- [Исходный текст]:
Выбрать главу

Как хорошо бывает порой углубиться в себя, свято воздержаться от стихов, заставить музу попоститься… «О Морелла, усни, как ужасны орлиные жизни…» Вот звучит это — ничего не поделаешь, звучит, — а ведь какая бессмыслица… {77}

Набоков едва ли не одинок в радикальном предпочтении стихов И. Бунина («лучшее, что было создано русской музой за несколько десятилетий» (В. Сирин. Ив. Бунин. «Избранные стихи» (1929), цит. по: Набоков II. С. 672)) «той парчовой прозе, которой он был знаменит» (Набоков V. С. 318). Если отвлечься от сложной и пристрастной эволюции их личных отношений, {78} Бунин, видимо, представлялся Сирину возможной ветвью неоакадемической русской поэзии, заглушенной сначала «кощунствами» символизма, а потом «безграмотным бормотаньем советского пиита» — а к альтернативной поэтической линии Набоков испытывал особенный интерес, судя по его литературным мистификациям (см. об этом ниже):

Когда-то, в громкие петербургские годы, их <стихи Бунина> заглушало блестящее бряцание модных лир; но бесследно прошла эта поэтическая шумиха — развенчаны или забыты «слов кощунственные творцы», нам холодно от мертвых глыб брюсовских стихов, нестройным кажется нам тот бальмонтовский стих, что обманывал новой певучестью; и только дрожь одной лиры, особая дрожь, присущая бессмертной поэзии, волнует, как и прежде, волнует сильнее, чем прежде, — и странным кажется, что в те петербургские годы не всем был внятен, не всякую изумлял душу голос поэта, равному которого не было со времен Тютчева.

(Набоков II. С. 672).

В некрологе другому своему поэтическому ментору, В. Ходасевичу, Набоков также возводит его поэтическую генеалогию к тютчевской линии: «Крупнейший поэт нашего времени, литературный потомок Пушкина по тютчевской линии, он останется гордостью русской поэзии, пока жива последняя память о ней». {79} Набоков подчеркнуто связывает и собственную поэтическую родословную, помимо Пушкина, с русскими поэтами младшей линии, в первую очередь с Тютчевым и Ходасевичем (ср. также у Сирина мотив Баратынского «мой дар убог и голос мой негромок»: «Как бледная заря, мой стих негромок, / и кратко звуковое бытие, / и вряд ли мой разборчивый потомок / припомнит птичье прозвище мое» («Как бледная заря мой стих негромок…», 1923)), о которых писал О. Мандельштам в статье «Буря и натиск» (1923):

У российского символизма были свои Виргилии и Овидии, у него же были и свои Катуллы, не столь по возрасту, сколь по типу творчества. Здесь следует упомянуть о Кузмине и Ходасевиче. Это типичные младшие поэты со свойственной младшим поэтам чистотой и прелестью звука. <…> Ходасевич культивировал тему Боратынского: «Мой дар убог, и голос мой негромок» — и всячески варьировал тему недоноска. Его младшая линия — стихи второстепенных поэтов пушкинской и послепушкинской поры — домашние поэты-любители, вроде графини Растопчиной, Вяземского и др. {80}

Сиринская позиция подчеркнутого формального консерватизма, открытого перепева не только Пушкина и Блока, но и «младших» поэтов — Бенедиктова, Бальмонта, Фета, Бунина, — как кажется, демонстрирует стремление подверстать себя к исходу Серебряного века.

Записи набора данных
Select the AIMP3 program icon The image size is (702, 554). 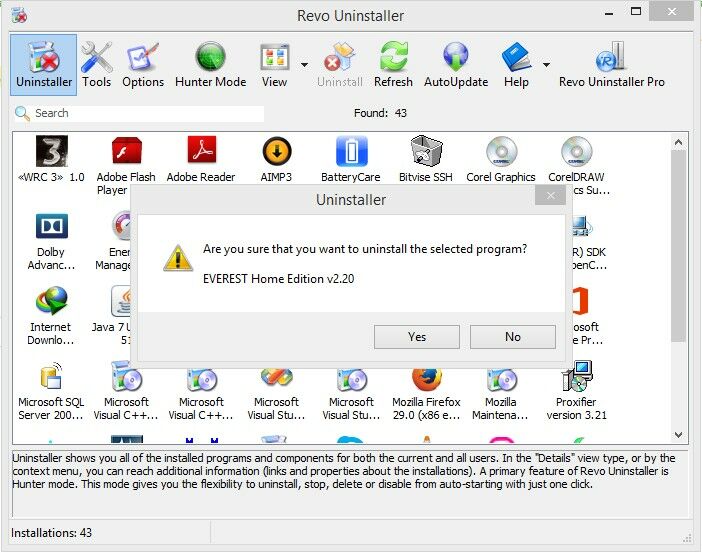pos(277,160)

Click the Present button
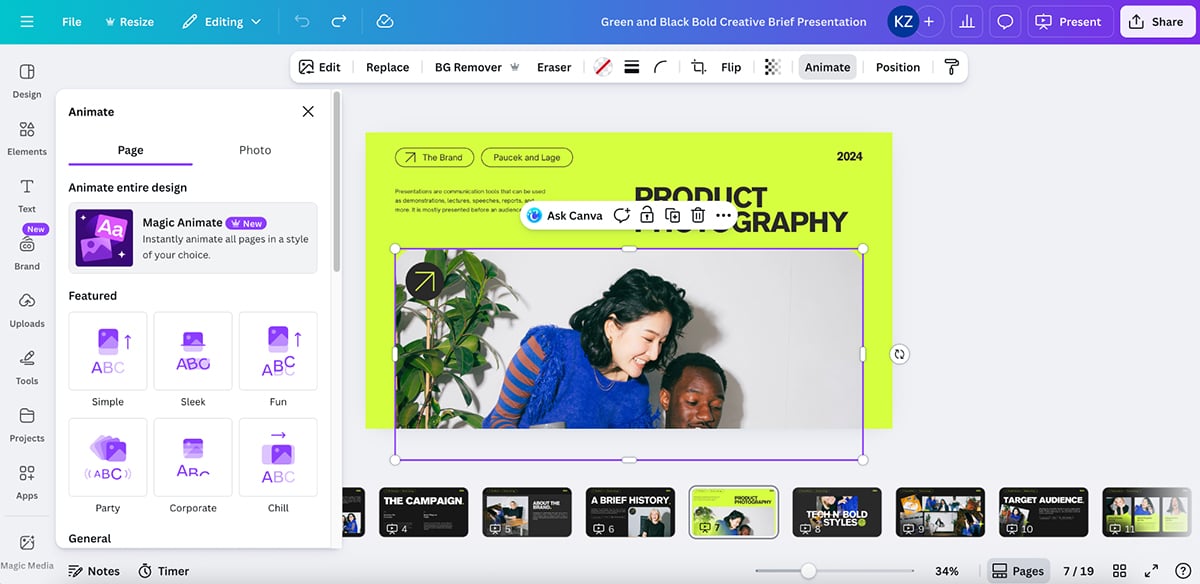(x=1070, y=20)
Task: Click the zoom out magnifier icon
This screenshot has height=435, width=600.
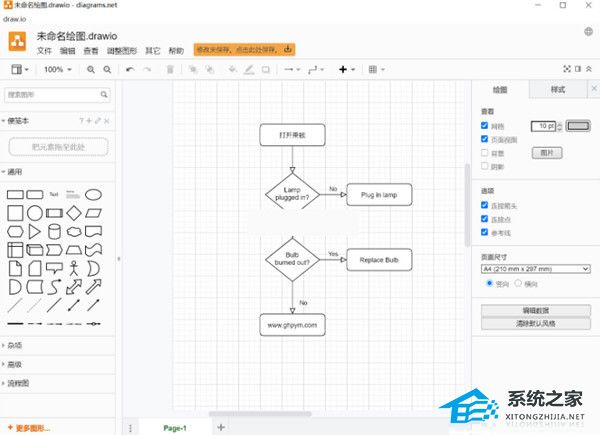Action: (107, 70)
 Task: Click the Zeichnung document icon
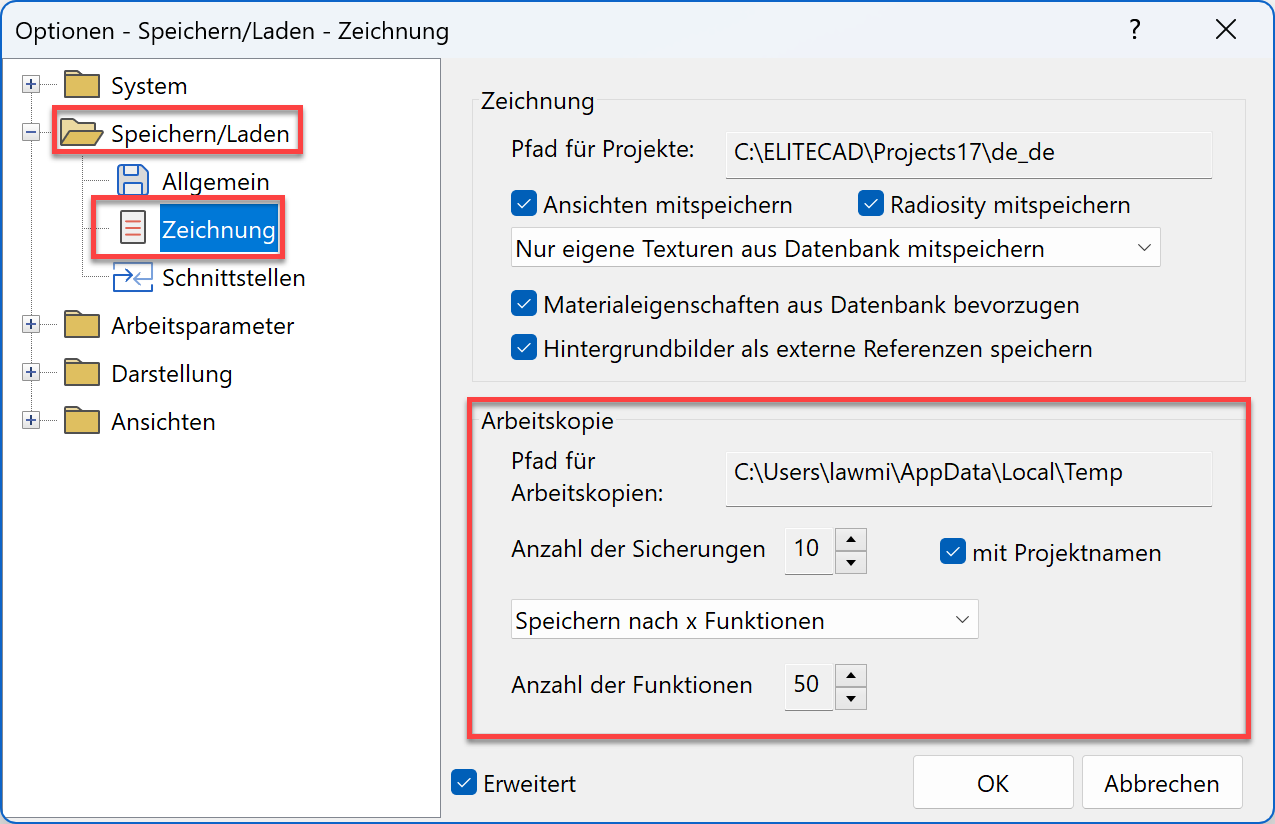point(133,229)
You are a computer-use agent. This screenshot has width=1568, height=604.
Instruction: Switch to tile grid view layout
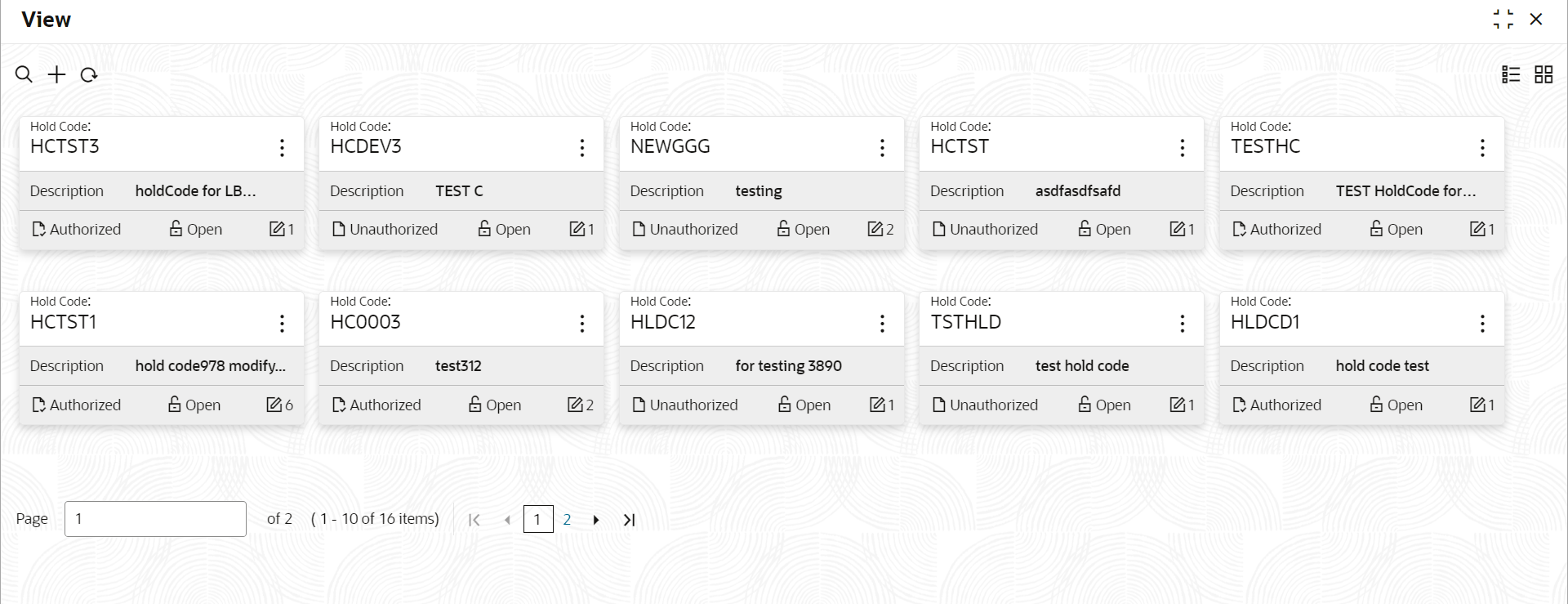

- [Список заданий]:
(A) Перечислите «младших» поэтов, которых последнее предложение фрагмента о поэзии Набокова называет среди тех, кого Сирин открыто перепевал помимо Пушкина и Блока.
(B) Выведите без изменений отрывок из фрагмента о поэзии Набокова: начните с места, где стоят слова «Сиринская позиция подчеркнутого», и остановитесь после слов «исходу Серебряного века.».

- [Ожидаемые ответы]:
(A) Бенедиктов, Бальмонт, Фет, Бунин

(B)
Сиринская позиция подчеркнутого формального консерватизма, открытого перепева не только Пушкина и Блока, но и «младших» поэтов — Бенедиктова, Бальмонта, Фета, Бунина, — как кажется, демонстрирует стремление подверстать себя к исходу Серебряного века.